R v G [2003] is an English criminal law ruling on reckless damage, for which various offences it held that the prosecution must show a defendant subjectively appreciated a particular risk existing or going to exist to the health or property of another, and the damaging consequence, but carried on in the circumstances known to him unreasonably (to this latter stage of thought an objective test continues to apply) taking the risk. It abolished the "objective recklessness" test set out in R v Caldwell.

Facts
Two boys, aged 11 and 12 years, were camping without their parents' permission when they entered the back yard of a shophouse, the Co-op, of Newport Pagnell in the early hours of the morning. Lighting some newspapers they found there, they left, with the papers still burning. The newspapers set fire to nearby rubbish bins against the wall, where fire spread up and on to the roof. Approximately £1m damage was caused.  The children and their defence team argued they expected the fire to burn itself out although they were aware of the risk of fire spreading.

Judgment
The Court of Appeal acknowledged that the Caldwell test had been criticised and had not been applied in a number of Commonwealth jurisdictions and saw great force in these criticisms but held that it was not open to it to depart from it.

That Court agreed to refer upwards to the Judicial Committee of the House of Lords (the highest court) where Lord Bingham, giving the leading opinion of the unanimous five-judge decision, saw the need to modify (in Caldwell) Lord Diplock's definition to take account of the defence of infancy, which contains the concept of "mischievous discretion". This rule requires the court to consider the extent to which children of eight or more years are able to understand the difference between "right" and "wrong". The Diplock test of obviousness might operate unfairly for 11- and 12-year-old boys if they were held to the same standard as reasonable adults. Bingham stated that

This brings the test back to a subjective standard so that defendants can be judged on the basis of their age, experience and understanding rather than on the standard of a hypothetical reasonable person who might have better knowledge and understanding.

Application
In Booth v Crown Prosecution Service (2006) All ER (D) 225 (Jan), the Divisional Court upheld the defendant pedestrian's conviction of an offence of Criminal Damage that, by rashly dashing into the road, he recklessly damaged the vehicle that hit him.
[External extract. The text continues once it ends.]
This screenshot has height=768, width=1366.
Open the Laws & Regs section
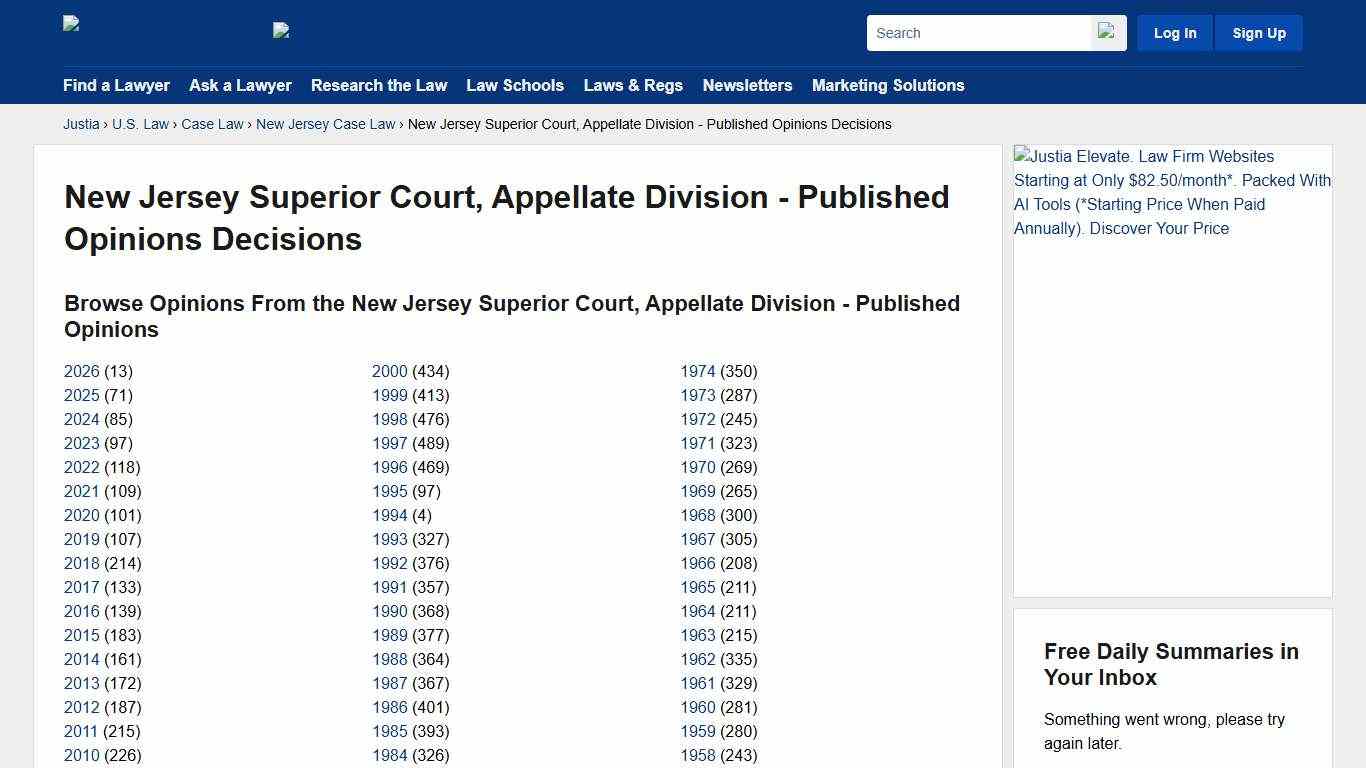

British criminal law senior academics have written, in publications reviewed by an independent editorial team, this result must be correct if a pedestrian does actually consider the possibility of damage to any vehicle that might become involved in an accident, but it seems more likely that, if the defendant was aware of the risk of going into a road without looking, the overwhelming result learnt through experience or a repeated teaching would be the risk of self-injury. On analysing the rule in R v G the second limb would not seem to apply without imputing to people walking into the road a new teaching, which may require extrinsic evidence – such as an active campaign against jaywalking in a district or region.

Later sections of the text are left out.